The key contribution of the proposed method is the decoupling of the room impact and the device-dependent impact in estimating the sound-field at the microphone array. This decoupling enables reusing the room component with different hardware designs, as if the corresponding devices are placed in the same room location. The room acoustics modeling is performed using plane wave decomposition, after collecting room measurements with a large microphone array to achieve high accuracy modeling as shown in the experimental validation. Device modeling through the device acoustic dictionary provides a general model that works with any microphone array geometry and any form factor of the surface. Though the discussion focused primarily on far-field sources and acoustic plane waves, it can be straightforwardly extended to the near field case by appending the device dictionary with acoustic spherical waves.
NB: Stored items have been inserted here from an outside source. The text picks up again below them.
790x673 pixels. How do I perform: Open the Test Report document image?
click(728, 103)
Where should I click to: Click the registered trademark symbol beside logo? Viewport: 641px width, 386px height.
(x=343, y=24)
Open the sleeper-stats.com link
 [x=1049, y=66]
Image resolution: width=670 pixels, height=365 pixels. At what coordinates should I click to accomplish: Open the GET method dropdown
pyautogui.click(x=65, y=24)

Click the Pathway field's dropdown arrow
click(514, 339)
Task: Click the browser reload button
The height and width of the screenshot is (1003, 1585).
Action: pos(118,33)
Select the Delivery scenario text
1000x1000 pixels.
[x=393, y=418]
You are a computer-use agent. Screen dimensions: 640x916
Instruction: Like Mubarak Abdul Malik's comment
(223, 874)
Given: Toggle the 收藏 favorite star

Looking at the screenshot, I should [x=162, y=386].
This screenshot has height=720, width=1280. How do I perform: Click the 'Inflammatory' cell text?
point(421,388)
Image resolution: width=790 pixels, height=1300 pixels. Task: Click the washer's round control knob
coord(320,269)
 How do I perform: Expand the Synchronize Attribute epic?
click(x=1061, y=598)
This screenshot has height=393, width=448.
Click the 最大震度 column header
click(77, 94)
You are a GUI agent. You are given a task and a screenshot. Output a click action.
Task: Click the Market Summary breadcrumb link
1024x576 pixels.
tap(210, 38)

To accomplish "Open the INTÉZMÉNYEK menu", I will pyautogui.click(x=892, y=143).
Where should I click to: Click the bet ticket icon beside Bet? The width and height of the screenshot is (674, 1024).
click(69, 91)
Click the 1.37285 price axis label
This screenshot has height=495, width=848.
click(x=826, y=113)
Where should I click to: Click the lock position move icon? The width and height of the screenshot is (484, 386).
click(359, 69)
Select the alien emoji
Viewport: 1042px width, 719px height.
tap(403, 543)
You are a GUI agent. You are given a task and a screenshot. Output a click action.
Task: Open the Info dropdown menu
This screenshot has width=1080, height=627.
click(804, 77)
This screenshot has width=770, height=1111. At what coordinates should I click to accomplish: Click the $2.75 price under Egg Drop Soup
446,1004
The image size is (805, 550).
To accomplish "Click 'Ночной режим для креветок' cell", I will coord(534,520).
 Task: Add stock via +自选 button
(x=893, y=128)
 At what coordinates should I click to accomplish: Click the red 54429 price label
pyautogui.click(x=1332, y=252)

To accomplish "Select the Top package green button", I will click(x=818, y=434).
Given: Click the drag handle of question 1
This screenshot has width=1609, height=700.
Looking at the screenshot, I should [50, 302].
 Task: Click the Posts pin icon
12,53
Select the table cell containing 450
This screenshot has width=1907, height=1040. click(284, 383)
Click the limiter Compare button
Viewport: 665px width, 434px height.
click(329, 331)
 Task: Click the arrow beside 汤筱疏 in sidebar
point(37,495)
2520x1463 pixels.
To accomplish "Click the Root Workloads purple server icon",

The contributions of this work are summarized as follows:
1. A methodology for decoupling and combining room acoustics and impact of device surface for accurate sound field realization.
1. A novel algorithm to compute plane wave decomposition of a point in a room based on measurement with a large microphone array with sparse recovery techniques.
1. A methodology for characterizing device acoustics based on response to acoustic plane waves.
1. A framework for data generation based on room impulse response that is derived from the proposed sound synthesis procedure.
We also highlighted few relevant applications with high impact that are based on the proposed framework; which are investigated in details in future publications.